Data Loader seems to be pulling the same image

Jordan_Howell · June 26, 2020, 10:10am

Hi. It seems to me that my data loader is pulling the same image. It’s transforming it differently but it’s still the same image.

I would expect it to pull 10 different images with each batch of 10.

Below is the data loader:

class Inspection_Dataset(Dataset):
        """
        df: Dataframe containing all categorical, numerical and image columns
        numerical columns: list of numerical columns
        cat_columns: list of categorical columns
        image: column containing image file name
        root_dir: column containing root directory
        
        """
        def __init__(self, df, numerical_columns = None,
                     cat_columns = None,
                     image = None, 
                     root_dir = None, 
                     label = None, 
                     transform = None):
            
            #df
            self.df = df
            #transform
            self.transform = transform
            #image
            self.image_column = image
            self.root_dir = root_dir
            
            #length
            self.n = df.shape[0]
            
            #output column
            self.label = np.array(self.df.loc[:, label])
           
            #cat columns
            self.cat_columns = cat_columns if cat_columns else []
            self.numerical_columns = [col for col in df[numerical_columns]]
                            
            if self.cat_columns:
                for column in self.cat_columns:
                    df[column] = df.loc[:, column].astype('category')
                    df[column] = df[column].cat.codes
                self.cat_columns = np.array(df[cat_columns]) 
            else:
                self.cat_columns = np.zeros((self.n, 1))  
            
            #numerical columns
            if self.numerical_columns:
                self.numerical_columns = df[self.numerical_columns].astype(np.float32).values
            else:
                self.numerical_columns = np.zeros((self.n, 1))   
                     
        def __len__(self):
            return self.n

            
        def __getitem__(self, idx):
            idx = list(self.df.index)
            
            image = Image.open(os.path.join(self.df.loc[idx, self.root_dir].values[0],
                                              self.df.loc[idx, self.image_column].values[0]))
            
            image = self.transform(image)

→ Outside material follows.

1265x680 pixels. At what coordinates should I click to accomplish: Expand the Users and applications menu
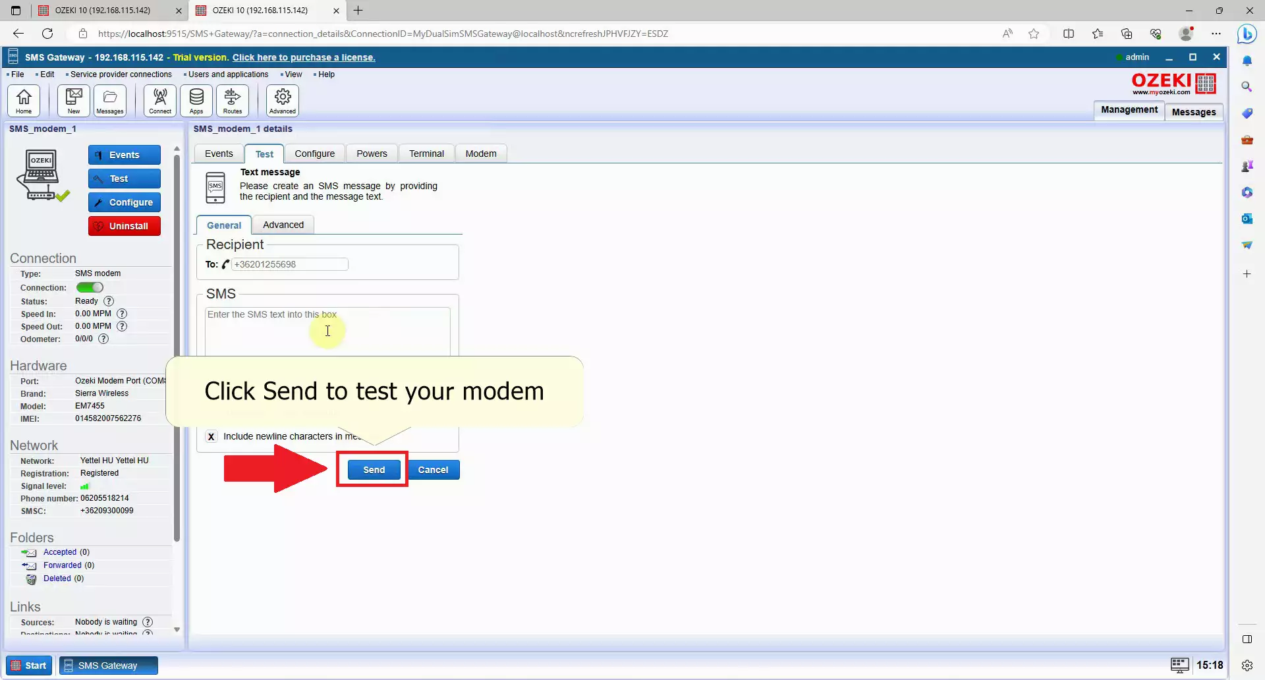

            return self.label[idx], self.numerical_columns[idx], self.cat_columns[idx], image

Below is the code I used to test the data loader/print the images.

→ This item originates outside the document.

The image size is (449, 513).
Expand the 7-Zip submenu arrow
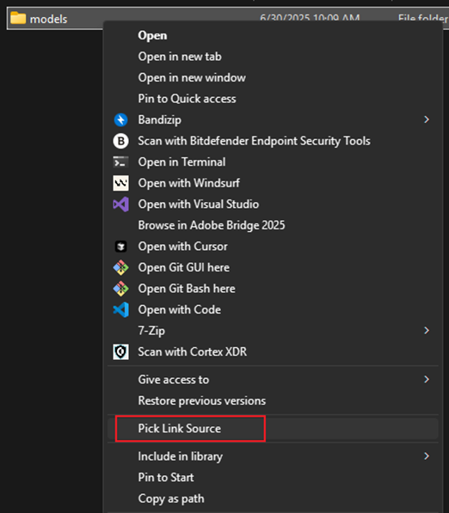[x=427, y=331]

train_data = Inspection_Dataset(train_sample,
                                numerical_columns = numerical_columns,
                                cat_columns = non_loca_cat_columns,
                                image = 'file',
                                root_dir = 'root',
                                label = 'target',
                                transform = train_transform)

train_loader = DataLoader(train_data, batch_size = 10, shuffle = True)

count = 50
for i in range(count):
    for b , (label, numericals, cats, image) in enumerate(train_loader):
        break
   
print('Label:', label.numpy())

im = make_grid(image, nrow=5)  # the default nrow is 8

# Inverse normalize the images
inv_normalize = transforms.Normalize(
    mean=[-0.485/0.229, -0.456/0.224, -0.406/0.225],
    std=[1/0.229, 1/0.224, 1/0.225]
)
im_inv = inv_normalize(im)

# Print the images
plt.figure(figsize=(12,4))
plt.imshow(np.transpose(im_inv.numpy(), (1, 2, 0)));


What am I missing here?

ptrblck · June 26, 2020, 10:48am

Could you check the path you are using to open the image:

os.path.join(self.df.loc[idx, self.root_dir].values[0], self.df.loc[idx, self.image_column].values[0])

Could it be that .values[0] is indexing the first image only?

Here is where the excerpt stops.